Wednesday, August 11, 2010

Orlando's Long-Term Specialty Wine Retail Survivors? Contrasts in Styles

According to a recent article in the Orlando Sentinel, area residents have shifted their buying preferences to lower-priced wines and are increasingly purchasing these wines at supermarkets and warehouse stores.  The problem for wine stores and wineries alike, as pointed out in a Medill Reports article, is that the market for wines priced between $30 and $100 is in a depression.  While the Sentinel article focused on the impact of these trends on large beverage retailers, such as ABC Fine Wine and Spirits and  Total Wine and More, the specialty wine segment of the market has not escaped unscathed.  The recent demise of Park Avenue Wines and Pierre's (prior to its subdued eastern re-incarnation), the "temporary" closure of The Wine Warehouse, and the consolidating activities of Put a Cork in It, all testify to the pressure being applied to the specialty wine retail segment in the Greater Orlando area.  It is my contention that these pressures will not abate any time soon and that less-well-positioned market participants will continue to fall leaving three or four survivors providing specialty wine services in the core Orlando area.  In this post I will identify the most likely survivors and compare and contrast the styles that have made them successful and that will ensure their continued relevance over the long haul.  Before we continue, however, some definitions are in order.

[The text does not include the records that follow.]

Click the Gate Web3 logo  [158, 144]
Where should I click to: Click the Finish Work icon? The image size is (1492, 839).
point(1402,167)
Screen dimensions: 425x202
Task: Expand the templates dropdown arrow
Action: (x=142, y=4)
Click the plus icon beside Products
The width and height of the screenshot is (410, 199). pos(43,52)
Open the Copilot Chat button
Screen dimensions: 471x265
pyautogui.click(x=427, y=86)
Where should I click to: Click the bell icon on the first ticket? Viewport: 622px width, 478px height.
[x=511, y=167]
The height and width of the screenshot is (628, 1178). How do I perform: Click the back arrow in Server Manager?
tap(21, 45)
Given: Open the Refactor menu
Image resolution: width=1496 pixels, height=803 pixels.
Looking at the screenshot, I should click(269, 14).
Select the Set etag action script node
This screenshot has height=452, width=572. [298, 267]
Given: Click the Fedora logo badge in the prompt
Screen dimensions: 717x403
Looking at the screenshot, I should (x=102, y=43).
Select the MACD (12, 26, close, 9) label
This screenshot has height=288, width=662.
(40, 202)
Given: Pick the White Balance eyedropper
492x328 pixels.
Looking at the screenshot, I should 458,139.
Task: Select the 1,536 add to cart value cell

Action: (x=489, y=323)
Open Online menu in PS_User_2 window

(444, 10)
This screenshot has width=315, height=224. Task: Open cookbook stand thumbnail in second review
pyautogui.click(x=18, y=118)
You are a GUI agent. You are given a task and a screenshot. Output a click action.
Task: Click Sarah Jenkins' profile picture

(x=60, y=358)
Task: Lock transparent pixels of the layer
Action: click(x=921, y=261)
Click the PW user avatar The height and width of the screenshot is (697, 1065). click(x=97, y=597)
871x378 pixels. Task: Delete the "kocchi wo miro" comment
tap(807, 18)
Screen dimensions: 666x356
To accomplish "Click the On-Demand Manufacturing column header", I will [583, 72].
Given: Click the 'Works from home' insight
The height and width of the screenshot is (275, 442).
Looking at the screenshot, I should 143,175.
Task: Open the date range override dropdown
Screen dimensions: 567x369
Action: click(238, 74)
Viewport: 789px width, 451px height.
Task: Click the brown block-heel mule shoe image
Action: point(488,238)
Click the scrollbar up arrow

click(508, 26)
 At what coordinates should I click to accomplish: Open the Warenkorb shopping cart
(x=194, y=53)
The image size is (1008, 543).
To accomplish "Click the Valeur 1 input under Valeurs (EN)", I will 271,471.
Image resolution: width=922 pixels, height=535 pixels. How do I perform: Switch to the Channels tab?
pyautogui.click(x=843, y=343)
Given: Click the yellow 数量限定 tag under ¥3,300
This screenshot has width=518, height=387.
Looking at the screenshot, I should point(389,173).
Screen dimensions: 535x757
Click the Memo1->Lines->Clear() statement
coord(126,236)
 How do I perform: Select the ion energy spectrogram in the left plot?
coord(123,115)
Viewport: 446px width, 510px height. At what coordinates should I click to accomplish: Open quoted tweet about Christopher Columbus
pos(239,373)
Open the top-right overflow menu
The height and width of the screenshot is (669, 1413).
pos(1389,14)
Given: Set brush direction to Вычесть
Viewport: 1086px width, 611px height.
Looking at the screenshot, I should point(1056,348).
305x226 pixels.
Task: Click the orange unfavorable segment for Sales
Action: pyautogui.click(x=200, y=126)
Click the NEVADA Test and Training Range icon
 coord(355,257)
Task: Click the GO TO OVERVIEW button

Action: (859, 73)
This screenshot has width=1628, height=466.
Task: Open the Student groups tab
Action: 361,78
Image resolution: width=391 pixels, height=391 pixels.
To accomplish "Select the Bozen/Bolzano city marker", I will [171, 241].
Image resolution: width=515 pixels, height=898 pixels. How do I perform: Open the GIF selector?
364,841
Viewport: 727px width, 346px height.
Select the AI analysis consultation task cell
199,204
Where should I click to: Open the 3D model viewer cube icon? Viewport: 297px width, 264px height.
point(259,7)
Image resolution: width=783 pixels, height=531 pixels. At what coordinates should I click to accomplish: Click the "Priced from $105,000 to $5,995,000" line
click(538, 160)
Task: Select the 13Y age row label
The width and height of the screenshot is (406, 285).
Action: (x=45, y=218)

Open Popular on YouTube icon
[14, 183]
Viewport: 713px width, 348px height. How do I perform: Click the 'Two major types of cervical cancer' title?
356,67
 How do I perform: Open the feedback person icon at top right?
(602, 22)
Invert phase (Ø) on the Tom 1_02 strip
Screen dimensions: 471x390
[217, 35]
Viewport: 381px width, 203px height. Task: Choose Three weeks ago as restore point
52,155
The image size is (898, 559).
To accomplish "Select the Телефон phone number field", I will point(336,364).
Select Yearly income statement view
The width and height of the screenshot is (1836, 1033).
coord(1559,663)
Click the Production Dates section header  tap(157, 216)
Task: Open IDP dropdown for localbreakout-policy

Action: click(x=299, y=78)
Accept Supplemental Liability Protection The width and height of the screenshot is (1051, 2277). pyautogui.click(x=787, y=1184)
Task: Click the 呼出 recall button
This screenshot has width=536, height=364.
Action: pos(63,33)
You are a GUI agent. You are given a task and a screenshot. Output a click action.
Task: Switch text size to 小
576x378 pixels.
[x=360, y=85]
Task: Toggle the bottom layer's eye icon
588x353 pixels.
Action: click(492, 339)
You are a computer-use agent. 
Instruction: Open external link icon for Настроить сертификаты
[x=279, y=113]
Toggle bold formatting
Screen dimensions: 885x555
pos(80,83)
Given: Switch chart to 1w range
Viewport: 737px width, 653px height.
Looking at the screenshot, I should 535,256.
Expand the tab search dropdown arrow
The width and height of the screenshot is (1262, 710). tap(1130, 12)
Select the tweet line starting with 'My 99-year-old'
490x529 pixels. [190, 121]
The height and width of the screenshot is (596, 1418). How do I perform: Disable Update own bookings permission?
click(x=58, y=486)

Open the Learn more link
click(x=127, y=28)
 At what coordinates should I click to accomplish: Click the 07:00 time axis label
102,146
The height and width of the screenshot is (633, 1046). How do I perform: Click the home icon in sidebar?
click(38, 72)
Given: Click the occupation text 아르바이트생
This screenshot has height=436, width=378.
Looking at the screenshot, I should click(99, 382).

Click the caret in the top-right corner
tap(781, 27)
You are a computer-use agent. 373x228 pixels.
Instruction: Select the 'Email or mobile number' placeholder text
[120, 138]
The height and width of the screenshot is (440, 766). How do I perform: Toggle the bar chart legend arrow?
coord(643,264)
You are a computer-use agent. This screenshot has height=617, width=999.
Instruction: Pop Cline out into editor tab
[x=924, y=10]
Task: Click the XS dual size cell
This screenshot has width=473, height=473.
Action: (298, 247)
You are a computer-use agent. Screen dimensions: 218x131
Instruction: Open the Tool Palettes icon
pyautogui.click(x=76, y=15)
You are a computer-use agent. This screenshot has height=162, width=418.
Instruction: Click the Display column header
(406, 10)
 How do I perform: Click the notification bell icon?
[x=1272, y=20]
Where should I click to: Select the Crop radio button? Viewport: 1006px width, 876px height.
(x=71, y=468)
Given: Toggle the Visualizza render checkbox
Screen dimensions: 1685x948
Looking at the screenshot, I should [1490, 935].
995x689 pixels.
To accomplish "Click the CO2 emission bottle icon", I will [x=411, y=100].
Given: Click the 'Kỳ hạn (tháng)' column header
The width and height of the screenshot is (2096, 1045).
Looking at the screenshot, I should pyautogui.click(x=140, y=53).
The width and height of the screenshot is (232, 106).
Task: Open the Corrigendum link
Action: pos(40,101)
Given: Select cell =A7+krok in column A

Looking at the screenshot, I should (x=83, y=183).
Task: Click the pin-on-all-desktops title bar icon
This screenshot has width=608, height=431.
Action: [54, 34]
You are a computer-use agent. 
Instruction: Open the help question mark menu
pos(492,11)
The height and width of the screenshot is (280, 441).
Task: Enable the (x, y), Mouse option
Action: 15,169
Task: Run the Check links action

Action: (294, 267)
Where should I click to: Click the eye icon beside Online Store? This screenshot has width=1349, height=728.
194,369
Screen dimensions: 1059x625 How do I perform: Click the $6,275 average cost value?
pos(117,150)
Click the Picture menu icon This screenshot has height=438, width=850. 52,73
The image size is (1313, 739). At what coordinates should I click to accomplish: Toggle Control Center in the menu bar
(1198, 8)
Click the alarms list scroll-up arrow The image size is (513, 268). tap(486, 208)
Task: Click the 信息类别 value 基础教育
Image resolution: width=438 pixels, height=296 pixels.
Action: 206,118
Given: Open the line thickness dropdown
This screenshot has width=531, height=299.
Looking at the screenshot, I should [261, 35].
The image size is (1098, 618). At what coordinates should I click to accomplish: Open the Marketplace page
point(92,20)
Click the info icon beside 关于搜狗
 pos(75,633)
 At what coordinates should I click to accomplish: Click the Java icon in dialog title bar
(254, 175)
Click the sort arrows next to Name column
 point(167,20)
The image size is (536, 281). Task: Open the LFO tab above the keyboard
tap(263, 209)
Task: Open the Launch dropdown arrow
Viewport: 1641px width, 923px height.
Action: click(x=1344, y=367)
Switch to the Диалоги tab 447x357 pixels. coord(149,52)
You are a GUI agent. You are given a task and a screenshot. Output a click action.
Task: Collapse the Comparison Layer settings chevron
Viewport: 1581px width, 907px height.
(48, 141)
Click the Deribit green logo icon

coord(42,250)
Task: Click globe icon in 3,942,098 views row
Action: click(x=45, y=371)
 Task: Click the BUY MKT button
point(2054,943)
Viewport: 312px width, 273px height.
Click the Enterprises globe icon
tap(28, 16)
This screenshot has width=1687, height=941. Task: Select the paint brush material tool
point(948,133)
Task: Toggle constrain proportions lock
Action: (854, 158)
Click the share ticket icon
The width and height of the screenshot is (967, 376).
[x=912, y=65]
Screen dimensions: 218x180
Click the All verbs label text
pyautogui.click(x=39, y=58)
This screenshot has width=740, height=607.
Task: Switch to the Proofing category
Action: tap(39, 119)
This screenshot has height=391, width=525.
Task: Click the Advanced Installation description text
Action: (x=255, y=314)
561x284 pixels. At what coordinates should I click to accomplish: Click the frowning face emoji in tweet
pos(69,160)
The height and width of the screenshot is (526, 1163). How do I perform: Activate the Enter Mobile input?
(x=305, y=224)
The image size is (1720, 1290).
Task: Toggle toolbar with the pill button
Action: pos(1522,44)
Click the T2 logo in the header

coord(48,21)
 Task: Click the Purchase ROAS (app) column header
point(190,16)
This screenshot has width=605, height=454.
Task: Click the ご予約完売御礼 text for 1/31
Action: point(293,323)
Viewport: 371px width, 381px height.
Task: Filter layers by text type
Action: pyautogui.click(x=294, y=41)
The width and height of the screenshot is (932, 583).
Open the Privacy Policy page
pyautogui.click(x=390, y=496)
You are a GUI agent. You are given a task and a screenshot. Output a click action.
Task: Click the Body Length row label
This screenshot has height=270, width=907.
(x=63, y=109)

In the foregoing paragraph, and throughout this post, I use the term specialty wine retailer to identify an entity whose main business is the sale of wine for off-premises consumption and with no restriction as to the location of the purchaser.  This definition thus excludes affiliated wine stores (such as The Vineyard Wine Company and Vines, which both have substantial restaurant-associated businesses) and wine bars (such as Sanford Wine Company) which have retail components but which have substantial on-site consumption through the bar side of the business.

Three of the prime candidates for survival are (WOTW), The Wine Barn (TWB), and Tim's Wine Market (TWM), three entities with significant differences in their business models.  WOTW sells wines rated 90+ via a commerce-enabled web site and special-offer emails to customers on its mailing list.  The company does not have a brick-and-mortar facility.  In addition to the aforementioned revenue generation activities, the company holds two to four large tasting events per year and customer orders emanating from these events contribute handily to the company's revenue stream. There is limited direct marketing beyond emails, promotional hardware, and the advertising value of a logo-emblazoned Smart car.

TWB has a warehouse-style retail outlet just south of downtown Orlando but also has a commerce-enabled website.  The company offers customers products at the "lowest price in the nation" and repeats these offers vociferously and repeatedly via email blasts.  The company provides tasting events of varying sizes to customers at varying times during the course of the year.  The company has extended beyond wines and wine accessories to offering hams and cheeses and has an on-site chef available to help customers with these purchases during the course of the day as well as to prepare food accompaniments for in-store tastings.  TWB deploys a very knowledgeable team to assist customers and has demonstrated expertise in Spanish, Bordeaux, Burgundy, and domestic Cabs and Pinot Noirs.

TWM is one of the oldest -- if not the oldest -- "just wines ma'am" establishments in the Orlando area.  TWM offers its customers artisanal wines from around the world at price points that resonate with today's wine market realities.  Tim Veran, the owner, communicates with his customers in a professorial fashion through information-rich offering emails, a monthly newsletter, and a blog.  As does TWB, TWM offers beginning wine classes to its customers.  TWM eschews events of the type favored by WOTW and TWB and also lacks a commerce-enabled website.  The company closes that revenue gap, extends its brand, and increases its buying power through franchising its name, expertise, and processes to willing wine entrepreneurs.

These three different business models have allowed these three entities to capture customers with aligned needs.  So, for example, if you go to in-store tastings at TWM and TWB, you will encounter a different customer demographic, customer wine expertise, and drinking preference.  For those customers to whom an in-store experience is not critical, but to whom the opinion of prominent experts matter, the WOTW business model is "right up their alley."

The application of these models to the market has resulted in loyal customers who have continued to spend with these companies all through the throes of the recent (and coming?) recession.